US deputy secretary of state Stephen E Biegun reached Dhaka on Wednesday to discuss Bangladesh-US cooperation on COVID-19 response, recovery efforts and sustainable economic development, reports news agency UNB.

Foreign secretary Masud Bin Momen received Biegun upon his arrival at Hazrat Shahjalal International Airport from New Delhi, India after wrapping up his three-day visit there.

US ambassador to Bangladesh Earl Miller was also present there, an official said.

Biegun is scheduled to hold a meeting with state minister for foreign affairs M Shahriar Alam at a hotel in the capital this evening.


The state minister will also host a dinner in honour of the US deputy secretary of state.

Biegun will meet foreign minister AK Abdul Momen on Thursday morning and discuss issues of mutual interest and issues related to Indo-Pacific Strategy (IPS), a senior official told the news agency.

He is scheduled to meet prime minister Sheikh Hasina at her Gonobhaban residence at 12:00pm on Thursday.

Rohingya is not a lone responsibility of Bangladesh but a global responsibility and Bangladesh will raise it

During discussion with the Bangladesh side, Biegun will reaffirm the Bangladesh-US partnership.

The deputy secretary’s engagements in Bangladesh will focus on “advancing the common vision of a free, open, inclusive, peaceful, and secure Indo-Pacific region” with shared prosperity for all, according to the Office of the Spokesperson at the US Department of State.


Biegun met Indian external affairs minister S Jaishankar and foreign secretary Harsh Vardhan Shringla on Monday.

Bangladesh’s Priority

Bangladesh will raise the Rohingya issue and seek stronger global support, especially from the United States, for the quick repatriation of Rohingyas to Myanmar.
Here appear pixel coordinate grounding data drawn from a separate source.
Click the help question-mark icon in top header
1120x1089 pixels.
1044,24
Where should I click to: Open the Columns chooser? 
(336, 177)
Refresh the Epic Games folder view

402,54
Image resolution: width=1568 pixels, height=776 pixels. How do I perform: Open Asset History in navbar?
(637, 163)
“It’s a global responsibility. Rohingyas must go back to Myanmar,” said foreign minister AK Abdul Momen.

He said Rohingya is not a lone responsibility of Bangladesh but a global responsibility and Bangladesh will raise it.

Momen also said Bangladesh is not interested in humanitarian assistance. “It’s one part but not the main part. Rohingyas must go back to Myanmar. That’s the main part for us.”
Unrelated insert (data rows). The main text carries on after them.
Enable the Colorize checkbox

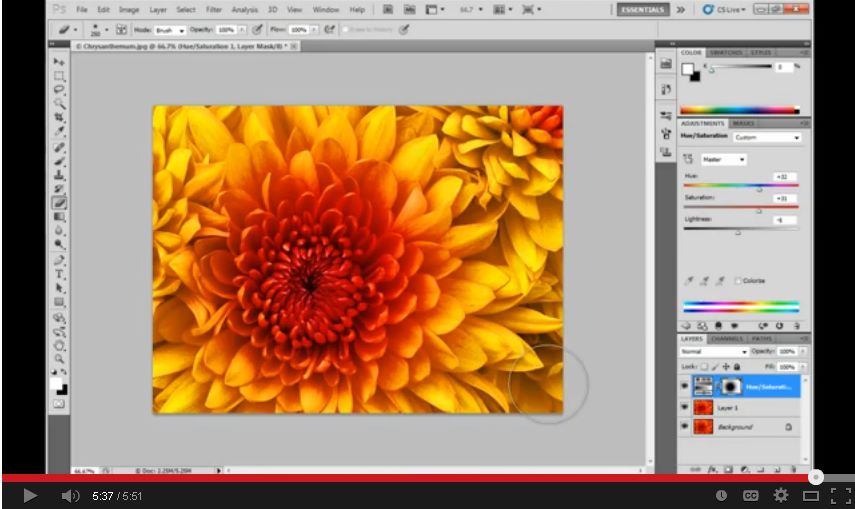click(x=738, y=281)
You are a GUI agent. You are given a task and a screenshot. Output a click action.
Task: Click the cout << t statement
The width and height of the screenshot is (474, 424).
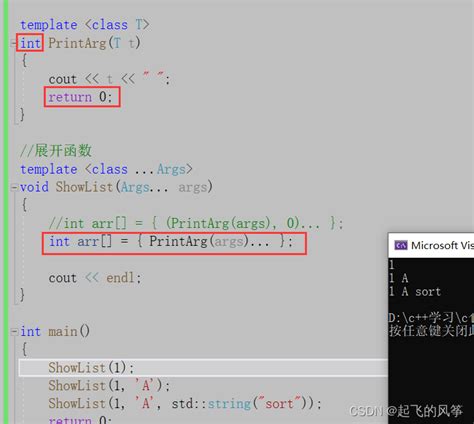pos(109,79)
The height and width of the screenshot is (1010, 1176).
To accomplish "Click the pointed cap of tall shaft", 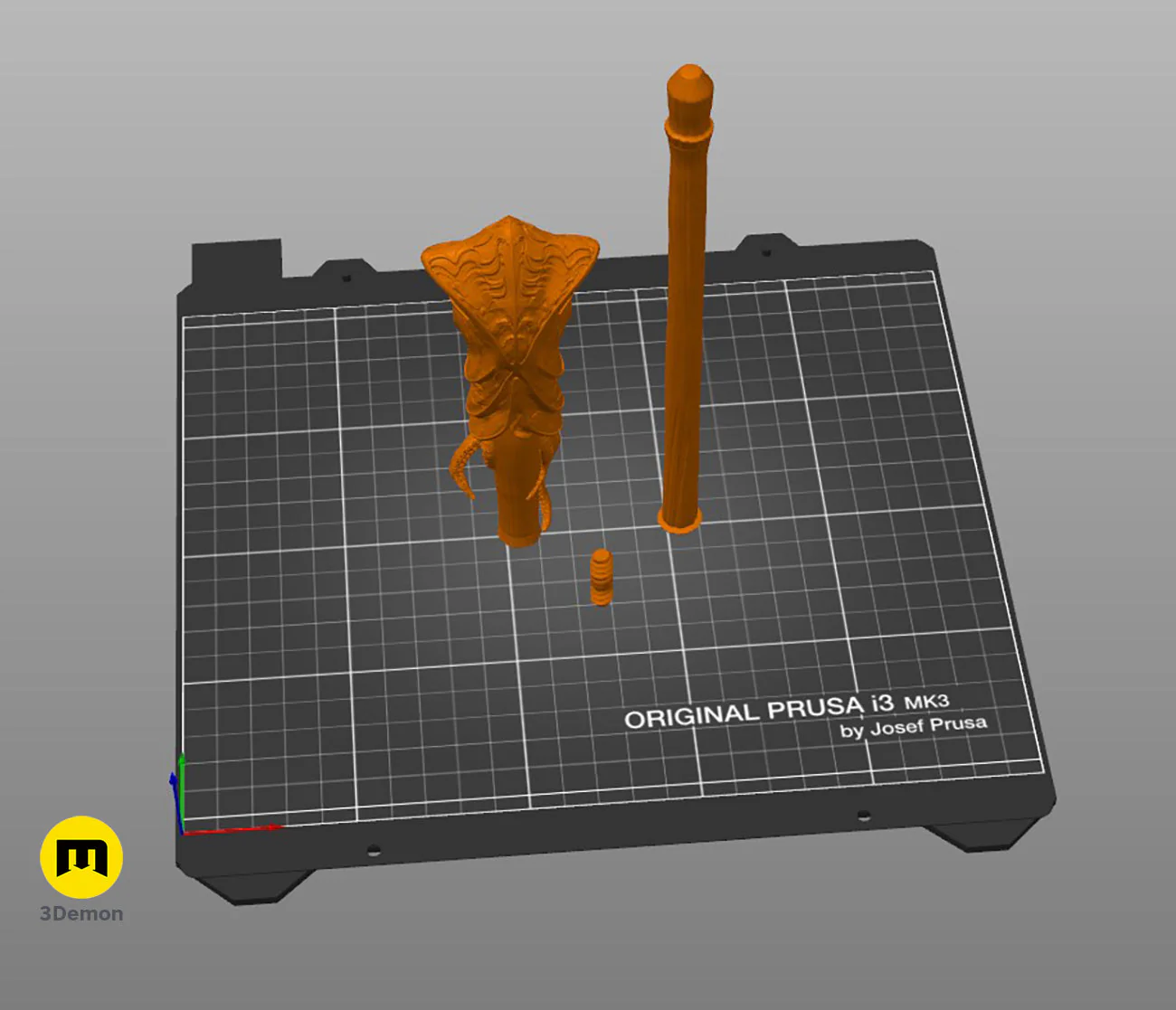I will tap(690, 90).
Repatriation attempts were failed twice in November 2018 and August 2019 amid Rohingyas’ “lack of trust” in the Myanmar government.
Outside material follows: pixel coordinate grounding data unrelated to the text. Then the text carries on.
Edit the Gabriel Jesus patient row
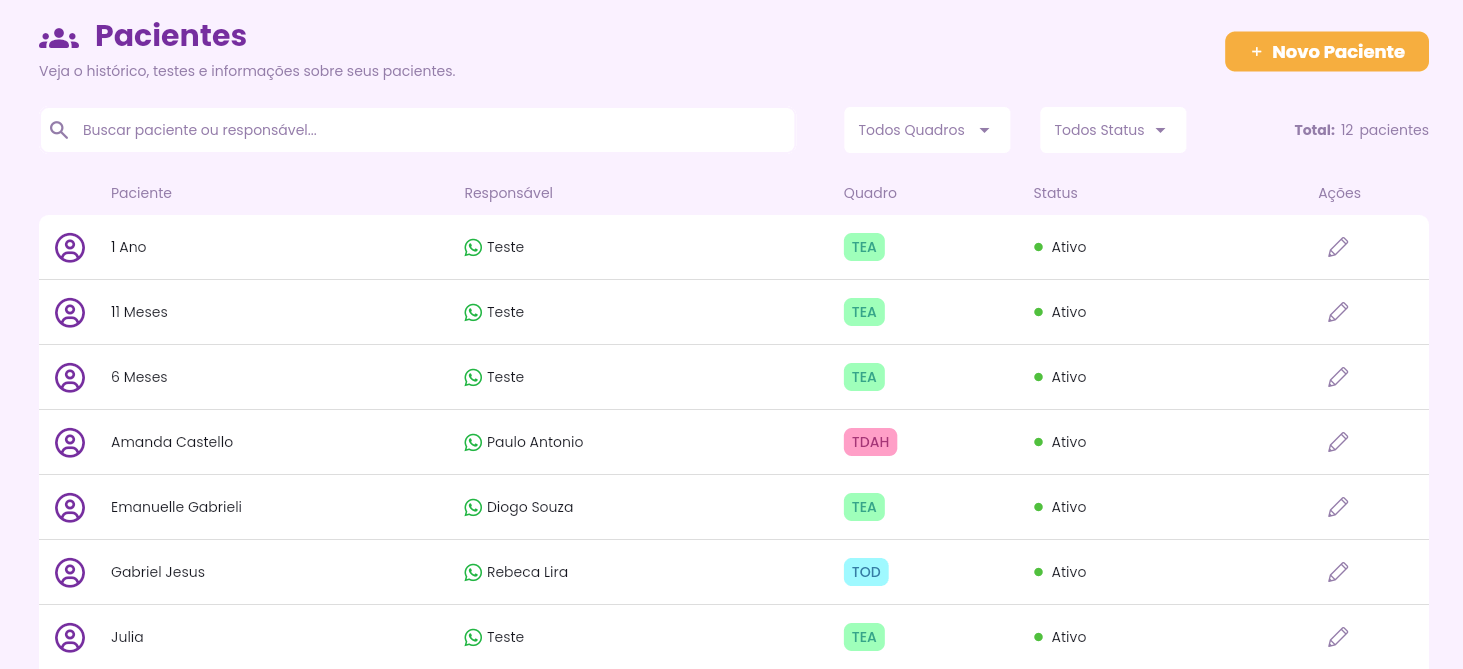The image size is (1463, 669). 1338,572
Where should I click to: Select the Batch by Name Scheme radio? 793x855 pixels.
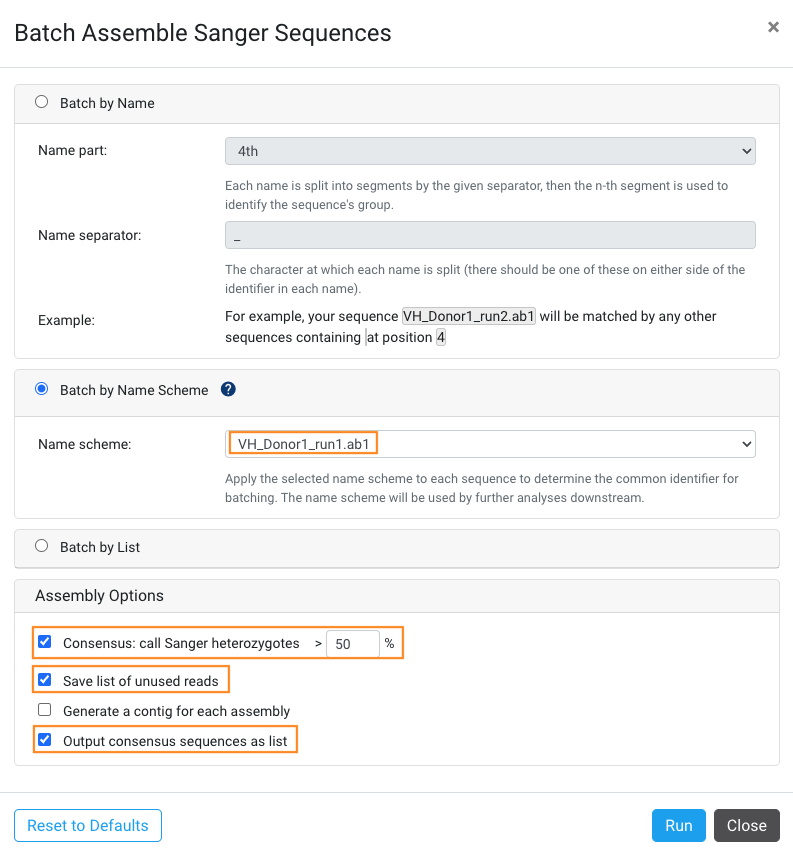[41, 389]
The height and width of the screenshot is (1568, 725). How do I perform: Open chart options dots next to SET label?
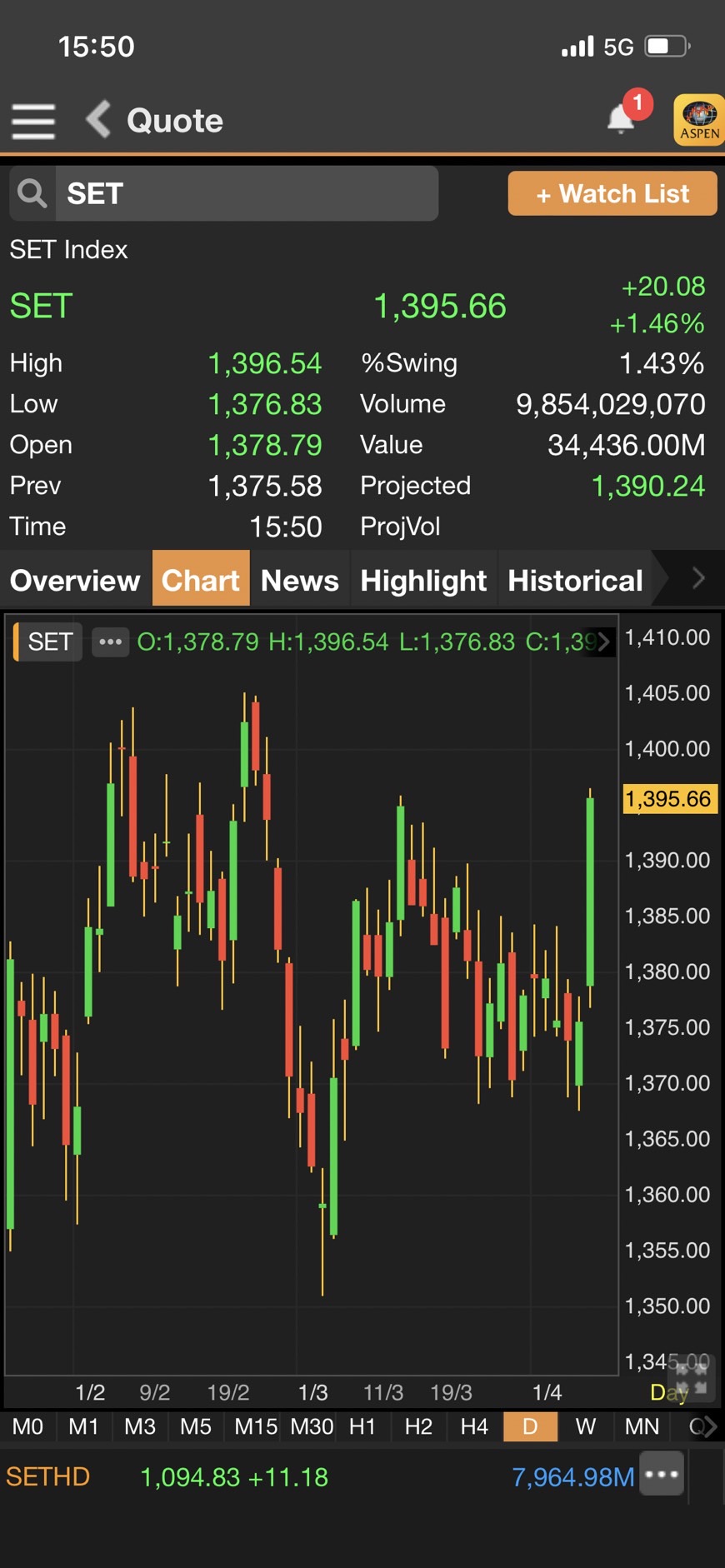click(x=110, y=642)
Bangladesh and Myanmar signed the repatriation deal on 23 November 2017.

On 16 January 2018, Bangladesh and Myanmar signed a document on “Physical Arrangement”, which was supposed to facilitate the return of Rohingyas to their homeland.

IPS and Bangladesh

On Monday, Momen said the US side will talk about Indo-Pacific Strategy (IPS) and Bangladesh does not have any problem.

Bangladesh will also seek investment in infrastructure development and visa issues during the visit, he said.


Bangladeshi students are not getting the US visa whereas India is giving. “This is discriminatory,” Momen said.

“We’ll tell them that they should come forward with investment in infrastructure development if they want the effectiveness of the initiative,” said the foreign minister adding that only talks will not work.

If they really want to help Bangladesh, Momen said, they can help Bangladesh’s garments sector by withdrawing tariffs for three years.

On defence aspects of the IPS, the foreign minister said they want to sell equipment but Bangladesh is very reluctant about that end as Bangladesh is a friendly country.

Deputy secretary Biegun is expected wrap up his tour to Bangladesh on 16 October.